Monde
La diffusion d’une vidéo de militants agenouillés par un ministre israélien suscite une vive polémique


Le ministre israélien de la Sécurité nationale, Itamar Ben Gvir, a provoqué un tollé en publiant des images montrant des militants propalestiniens détenus, une initiative condamnée jusqu’au sein du gouvernement de Benjamin Netanyahu.
La séquence, diffusée sur la chaîne Telegram du ministre d’extrême droite, montre des dizaines de participants à la « flottille pour Gaza » agenouillés sur le pont d’un navire israélien, les mains liées et le visage au sol. On y entend Itamar Ben Gvir lancer « Bienvenue en Israël, nous sommes chez nous », sur fond d’hymne national israélien. Une jeune femme qui crie « Libérez la Palestine » voit sa tête maintenue au sol par des agents de sécurité.
Cette publication a suscité une levée de boucliers immédiate. Le Premier ministre Benjamin Netanyahu a estimé que ces images étaient « contraires aux valeurs d’Israël ». Son ministre des Affaires étrangères, Gideon Saar, a accusé son collègue d’avoir « sciemment nui » à l’image du pays avec « ce spectacle honteux », ajoutant sur un ton ferme « Non, vous n’êtes pas le visage d’Israël ».
À l’étranger, les réactions ont été tout aussi vives. L’Italie a jugé le traitement réservé aux militants « inadmissible » et exigé des excuses. Madrid a qualifié la scène de « monstrueuse, indigne et inhumaine », tandis que Dublin s’est dit « consterné et choqué ». La France a convoqué l’ambassadeur israélien pour dénoncer les « agissements inadmissibles » du ministre Ben Gvir, connu pour ses provocations.
Les forces israéliennes avaient intercepté lundi au large de Chypre les navires de cette flottille.

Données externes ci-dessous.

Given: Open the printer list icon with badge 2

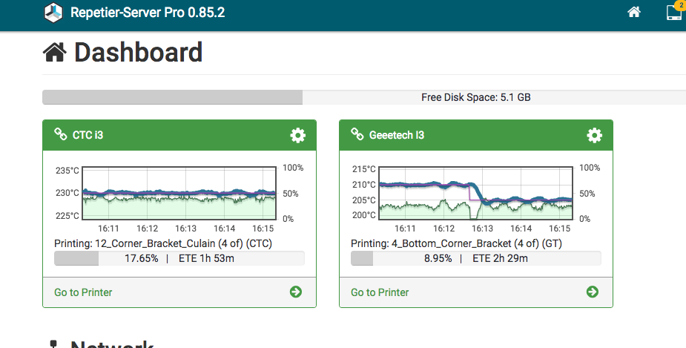Looking at the screenshot, I should pos(674,12).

Mercredi, les 430 militants propalestiniens à bord ont été transférés sur des bâtiments israéliens et conduits vers le port d’Ashdod, dans le sud du pays. L’organisation de défense des droits humains Adalah a dénoncé un enlèvement forcé en eaux internationales, précisant que ces civils avaient été emmenés en territoire israélien contre leur volonté.
Benjamin Netanyahu, tout en critiquant la vidéo de son ministre, a appelé à expulser les militants « dès que possible ». Il a réaffirmé le droit d’Israël à empêcher ce qu’il qualifie de « flottilles provocatrices de partisans terroristes du Hamas » d’atteindre Gaza. Un porte-parole du ministère des Affaires étrangères a indiqué que les détenus pourraient rencontrer leurs représentants consulaires, tout en estimant que cette opération n’était « rien de plus qu’un coup de communication au service du Hamas ».
Le Hamas a de son côté fustigé la vidéo, dénonçant la « dépravation morale » d’Israël. Israël contrôle tous les points d’entrée vers la bande de Gaza, sous blocus depuis 2007. Pendant la guerre déclenchée par l’attaque du Hamas en octobre 2023, le territoire a connu de graves pénuries, Israël ayant parfois complètement interrompu les livraisons d’aide humanitaire, avant qu’une trêve fragile ne s’installe en octobre 2025.